LEt have the input of more people @jgriss @anjaf @mlocardpaulet @veitveit @mvaudel

StSchulze commented 4 years ago

I basically fully agree with @levitsky , a clear and consistent annotation that can be automatically processed appears more important to me than some arguably minor inconvenience for the annotator. That's why we had decided to have multiple rows for files that are multiplexed (#327).

Generally I would also vote against the introduction of a new column, since this problem should be solved within existing condition and label columns (otherwise you end up with the problem of what to enter in those columns).

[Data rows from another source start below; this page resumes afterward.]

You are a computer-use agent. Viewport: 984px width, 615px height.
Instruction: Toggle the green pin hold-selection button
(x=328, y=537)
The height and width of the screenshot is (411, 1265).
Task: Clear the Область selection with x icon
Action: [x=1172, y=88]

I'm not completely familiar with what different experimental setups exist, but in principle I can imagine the following scenarios:

  1. samples from different conditions are labeled before mixing them (i.e. classical multiplexing). This would apply to all SILAC experiments (if I'm not wrong) and most iTRAQ/TMT experiments. --> For a raw file from a pool of 10 samples, each with a unique label, you would end up with 10 rows. That's what was covered in #327.

  2. samples from different conditions are mixed before labeling (or not labeled at all). --> Adding a new row for each condition still works, the label and file name columns would stay the same, only the condition column changes. As others mentioned, this bloats up the file, sure, but that can be dealt with in different ways.

  3. In TMT/iTRAQ experiments, you can have one channel that used labeling after mixing of all samples and you can mix this pooled sample into other multiplexed samples (for normalization purposes). So taking @ypriverol example this would look like this (its all the same raw file):

Sample 1 ... Homo Sapiens... condition 1... msrun 1... TMT131... file.raw Sample 2 ... Homo Sapiens... condition 2... msrun 1... TMT131C... file.raw Sample n ... Homo Sapiens... pooled... msrun 1... TMT128 ... file.raw

--> Adding new rows for each sample of the pool, for each file in which that pooled sample has been multiplexed into other samples bloats the file really a lot and would arguably be more than just a minor inconvenience for the annotator. So I understand the desire to use a "pooled" annotation here. However, one alternative could be to add multiple columns instead of multiple rows. In general it is allowed to have multiple columns with the same title, so you can just add multiple condition columns for the pooled sample that cover all the different conditions. The example would look like this:

Sample n ... Homo Sapiens... condition 1 ... condition 2 ... msrun 1... TMT128 ... file.raw

This would still bloat the file a bit, but since I would expect that only a few columns are duplicated (i.e. a few properties of the sample are changing), the overall duplication would be way less than adding rows.

levitsky commented 4 years ago

Thank you @StSchulze, to quickly follow up with your comment:

  1. By breaking down possible use cases, you are reinforcing my question about limiting the scope of this suggestion. If we only use it in case 3, it's one thing; using it freely for any repeated sample is different. I think in the specific case you and @ypriverol describe it could be applied without breaking other logic.

  2. I'm not sure I agree with your point about using "condition" columns and repeating them. I think any column can be a "factor" column that differentiates between samples; the key point of the suggestion is that we link the sample identities, not just some characteristics. As such, if we go with repeating columns in pools, we should be repeating source name.

    However, this doesn't seem very scalable, as the number of samples pooled is virtually unlimited, so listing them in one cell would perhaps be easier.

    Using a dedicated column seems logical to me because "being a pooled sample" is a separate characteristic and using any other column to convey this would be a stretch. As for what to put in other columns like "condition", I think we should simply put not applicable.

StSchulze commented 4 years ago

True, I had overlooked the issue of associating specific samples/source names with the pooled sample. Taking that into account I would agree that the dedicated column as a separate characteristic sounds like the best idea. And I agree that it should be limited to cases like 3.